◆ SELECTION ◆
#####

# Visual Basic > Universal Windows Platform and Modern Windows Experience >  How to set 'Remember Folder Options' in Windows 10 ?

## Poppa Mintin

Hi,

Loads of 'How to set Remember Folder Options in Windows 10?' hits in Google, I've not found _one_ which tells us how to do this for an individual folder.

They all follow more or less the same format, and they more or less all say the same thing, but I've not found one which actually answers the question: "How do we set Remember Folder Options *for an individual folder? in Windows 10.*

I've found a few which *Say* they address the question, but sadly don't. Some have headings which include Windows 10, but the instructions are clearly not for Windows 10... The buttons they say to click are just not there in Windows 10.


Poppa.

----------


## jdc2000

I don't think you can do that in Windows 10.  That is an option that Microsoft removed some time ago.

----------


## Poppa Mintin

Thanks for the reply jdc2000

My laptop is about a year old, it came with Windows 10 so it's not an 'Upgrade'. Until early this week the folders which I use as menus on my desktop all displayed Medium Icons, and the folders elsewhere displayed in Details.

#####

◆ SET TASK 1 ◆
Print the folder options thread between "Thanks for the" and "displayed in Details.", inclusive.
◆ SET TASK 2 ◆
In the folder options thread, how old does Poppa Mintin say the laptop is?

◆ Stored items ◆
#####

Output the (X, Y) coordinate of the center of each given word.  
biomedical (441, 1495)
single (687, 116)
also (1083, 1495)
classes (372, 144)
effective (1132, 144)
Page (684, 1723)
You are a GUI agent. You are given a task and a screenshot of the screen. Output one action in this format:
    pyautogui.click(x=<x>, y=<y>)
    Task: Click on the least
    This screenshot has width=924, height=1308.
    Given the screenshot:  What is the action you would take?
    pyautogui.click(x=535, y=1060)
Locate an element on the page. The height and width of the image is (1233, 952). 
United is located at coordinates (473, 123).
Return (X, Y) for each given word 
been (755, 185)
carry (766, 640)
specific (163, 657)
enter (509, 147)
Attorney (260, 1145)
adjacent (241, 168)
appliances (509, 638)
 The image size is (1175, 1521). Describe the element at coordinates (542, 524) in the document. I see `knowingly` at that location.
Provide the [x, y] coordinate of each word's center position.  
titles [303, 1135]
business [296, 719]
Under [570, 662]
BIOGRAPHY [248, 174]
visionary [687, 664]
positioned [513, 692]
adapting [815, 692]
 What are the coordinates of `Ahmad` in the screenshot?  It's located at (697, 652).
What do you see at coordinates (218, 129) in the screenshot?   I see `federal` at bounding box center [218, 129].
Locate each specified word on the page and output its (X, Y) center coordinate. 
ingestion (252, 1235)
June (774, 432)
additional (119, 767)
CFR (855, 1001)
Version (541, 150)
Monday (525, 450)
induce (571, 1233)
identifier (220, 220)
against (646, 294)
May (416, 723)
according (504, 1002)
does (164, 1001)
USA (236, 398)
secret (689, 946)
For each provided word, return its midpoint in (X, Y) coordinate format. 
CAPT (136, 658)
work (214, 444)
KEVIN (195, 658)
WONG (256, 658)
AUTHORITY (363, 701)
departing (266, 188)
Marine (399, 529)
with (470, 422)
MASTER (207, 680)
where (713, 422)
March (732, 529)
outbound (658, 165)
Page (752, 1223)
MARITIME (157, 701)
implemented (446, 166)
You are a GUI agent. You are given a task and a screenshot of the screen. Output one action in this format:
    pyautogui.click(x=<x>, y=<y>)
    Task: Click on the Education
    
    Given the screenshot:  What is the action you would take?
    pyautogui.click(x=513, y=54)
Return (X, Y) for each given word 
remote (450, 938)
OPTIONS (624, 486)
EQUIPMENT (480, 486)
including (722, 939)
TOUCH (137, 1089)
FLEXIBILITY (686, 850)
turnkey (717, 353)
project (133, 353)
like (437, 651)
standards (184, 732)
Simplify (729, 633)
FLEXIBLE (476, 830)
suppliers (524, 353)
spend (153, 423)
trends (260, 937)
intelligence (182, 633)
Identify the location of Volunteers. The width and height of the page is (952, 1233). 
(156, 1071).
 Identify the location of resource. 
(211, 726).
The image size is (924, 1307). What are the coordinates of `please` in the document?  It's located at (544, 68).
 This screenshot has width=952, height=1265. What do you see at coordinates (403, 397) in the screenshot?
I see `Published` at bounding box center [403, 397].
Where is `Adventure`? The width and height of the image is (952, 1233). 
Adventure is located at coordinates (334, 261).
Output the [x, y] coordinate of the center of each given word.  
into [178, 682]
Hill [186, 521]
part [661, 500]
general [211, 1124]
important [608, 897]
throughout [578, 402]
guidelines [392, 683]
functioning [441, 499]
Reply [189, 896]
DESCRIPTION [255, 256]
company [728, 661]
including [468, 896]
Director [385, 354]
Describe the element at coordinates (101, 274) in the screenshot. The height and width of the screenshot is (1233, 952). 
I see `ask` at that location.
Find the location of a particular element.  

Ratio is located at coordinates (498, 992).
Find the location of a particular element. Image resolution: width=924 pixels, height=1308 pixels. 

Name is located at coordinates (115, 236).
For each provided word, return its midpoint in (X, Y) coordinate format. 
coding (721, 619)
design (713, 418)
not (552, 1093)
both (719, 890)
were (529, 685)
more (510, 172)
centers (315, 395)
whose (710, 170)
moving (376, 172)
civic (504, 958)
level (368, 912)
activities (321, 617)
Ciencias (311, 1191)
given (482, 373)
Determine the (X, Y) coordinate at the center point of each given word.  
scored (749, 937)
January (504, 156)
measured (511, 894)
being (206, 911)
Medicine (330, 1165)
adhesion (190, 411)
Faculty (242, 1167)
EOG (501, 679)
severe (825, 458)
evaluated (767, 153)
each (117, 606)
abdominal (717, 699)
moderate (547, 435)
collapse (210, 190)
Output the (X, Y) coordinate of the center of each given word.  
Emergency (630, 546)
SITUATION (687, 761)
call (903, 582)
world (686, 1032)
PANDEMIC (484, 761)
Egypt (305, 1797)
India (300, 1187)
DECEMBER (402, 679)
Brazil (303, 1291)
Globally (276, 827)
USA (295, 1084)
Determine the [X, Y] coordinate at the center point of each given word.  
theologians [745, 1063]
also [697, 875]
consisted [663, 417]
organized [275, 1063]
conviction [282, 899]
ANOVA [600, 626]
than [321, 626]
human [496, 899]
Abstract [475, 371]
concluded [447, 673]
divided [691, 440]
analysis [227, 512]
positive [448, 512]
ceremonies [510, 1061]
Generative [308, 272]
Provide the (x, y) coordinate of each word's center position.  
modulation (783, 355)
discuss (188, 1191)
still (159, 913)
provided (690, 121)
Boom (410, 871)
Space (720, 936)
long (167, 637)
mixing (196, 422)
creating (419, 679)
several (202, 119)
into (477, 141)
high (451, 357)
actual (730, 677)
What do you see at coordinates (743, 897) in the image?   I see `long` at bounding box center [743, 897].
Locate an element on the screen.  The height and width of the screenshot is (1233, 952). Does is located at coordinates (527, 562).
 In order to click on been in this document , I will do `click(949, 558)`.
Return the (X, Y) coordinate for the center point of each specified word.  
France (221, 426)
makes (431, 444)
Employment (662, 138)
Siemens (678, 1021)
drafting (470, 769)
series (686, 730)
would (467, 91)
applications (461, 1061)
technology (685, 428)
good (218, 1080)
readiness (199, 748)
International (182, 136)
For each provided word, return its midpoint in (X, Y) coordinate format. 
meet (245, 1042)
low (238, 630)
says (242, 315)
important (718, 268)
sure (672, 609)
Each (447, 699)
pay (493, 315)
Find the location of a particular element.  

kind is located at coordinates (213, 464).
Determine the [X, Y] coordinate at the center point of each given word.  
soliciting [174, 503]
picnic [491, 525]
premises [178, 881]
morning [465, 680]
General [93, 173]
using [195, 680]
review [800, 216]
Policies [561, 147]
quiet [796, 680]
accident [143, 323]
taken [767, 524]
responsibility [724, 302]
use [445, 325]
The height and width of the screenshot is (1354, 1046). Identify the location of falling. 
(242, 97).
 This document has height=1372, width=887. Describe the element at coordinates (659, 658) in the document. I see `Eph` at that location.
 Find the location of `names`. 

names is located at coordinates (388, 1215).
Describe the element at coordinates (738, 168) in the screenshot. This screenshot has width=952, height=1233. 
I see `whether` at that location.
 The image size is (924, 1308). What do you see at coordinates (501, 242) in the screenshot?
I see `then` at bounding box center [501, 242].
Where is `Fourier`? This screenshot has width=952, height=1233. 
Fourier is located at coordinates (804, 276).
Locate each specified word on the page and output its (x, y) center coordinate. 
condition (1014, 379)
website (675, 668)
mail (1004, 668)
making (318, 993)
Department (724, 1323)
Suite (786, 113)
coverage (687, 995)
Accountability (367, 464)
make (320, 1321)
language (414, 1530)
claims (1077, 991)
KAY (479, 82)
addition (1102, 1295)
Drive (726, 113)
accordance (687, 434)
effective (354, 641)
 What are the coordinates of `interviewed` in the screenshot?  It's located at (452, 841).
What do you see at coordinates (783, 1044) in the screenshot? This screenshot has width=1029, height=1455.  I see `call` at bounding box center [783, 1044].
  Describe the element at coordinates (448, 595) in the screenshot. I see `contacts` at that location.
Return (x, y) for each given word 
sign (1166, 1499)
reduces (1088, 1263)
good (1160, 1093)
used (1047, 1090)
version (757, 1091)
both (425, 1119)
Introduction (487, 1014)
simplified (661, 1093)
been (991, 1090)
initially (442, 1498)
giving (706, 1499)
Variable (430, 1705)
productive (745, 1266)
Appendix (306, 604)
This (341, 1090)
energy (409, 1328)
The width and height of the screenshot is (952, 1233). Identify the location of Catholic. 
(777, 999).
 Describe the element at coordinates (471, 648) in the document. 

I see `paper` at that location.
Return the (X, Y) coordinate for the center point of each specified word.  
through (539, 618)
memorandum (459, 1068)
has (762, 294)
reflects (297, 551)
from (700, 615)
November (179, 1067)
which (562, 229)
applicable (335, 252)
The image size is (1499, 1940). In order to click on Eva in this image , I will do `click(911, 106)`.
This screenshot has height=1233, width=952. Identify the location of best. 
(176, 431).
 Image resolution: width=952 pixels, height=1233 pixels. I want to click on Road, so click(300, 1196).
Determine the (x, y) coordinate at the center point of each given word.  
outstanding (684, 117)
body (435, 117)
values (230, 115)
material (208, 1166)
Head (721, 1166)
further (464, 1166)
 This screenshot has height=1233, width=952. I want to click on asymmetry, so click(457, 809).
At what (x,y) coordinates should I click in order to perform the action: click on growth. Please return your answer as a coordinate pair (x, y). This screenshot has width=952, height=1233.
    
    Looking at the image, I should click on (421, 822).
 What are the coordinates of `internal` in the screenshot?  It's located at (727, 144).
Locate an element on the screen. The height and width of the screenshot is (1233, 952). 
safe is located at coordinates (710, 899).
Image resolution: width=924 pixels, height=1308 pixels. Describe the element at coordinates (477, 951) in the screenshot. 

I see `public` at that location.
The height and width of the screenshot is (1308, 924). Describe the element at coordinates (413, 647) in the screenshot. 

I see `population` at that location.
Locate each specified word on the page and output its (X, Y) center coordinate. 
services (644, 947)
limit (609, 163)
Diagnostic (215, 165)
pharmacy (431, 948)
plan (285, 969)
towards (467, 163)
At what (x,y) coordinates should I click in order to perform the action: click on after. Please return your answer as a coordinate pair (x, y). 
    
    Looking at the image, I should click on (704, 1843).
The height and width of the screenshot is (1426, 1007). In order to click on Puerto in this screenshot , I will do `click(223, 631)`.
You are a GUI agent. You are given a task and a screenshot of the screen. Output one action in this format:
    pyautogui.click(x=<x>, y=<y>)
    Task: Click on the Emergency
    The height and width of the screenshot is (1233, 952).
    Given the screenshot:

#####

◆ COMPLETE RESPONSE 1 ◆
Thanks for the reply jdc2000

My laptop is about a year old, it came with Windows 10 so it's not an 'Upgrade'. Until early this week the folders which I use as menus on my desktop all displayed Medium Icons, and the folders elsewhere displayed in Details.

◆ COMPLETE RESPONSE 2 ◆
About a year old.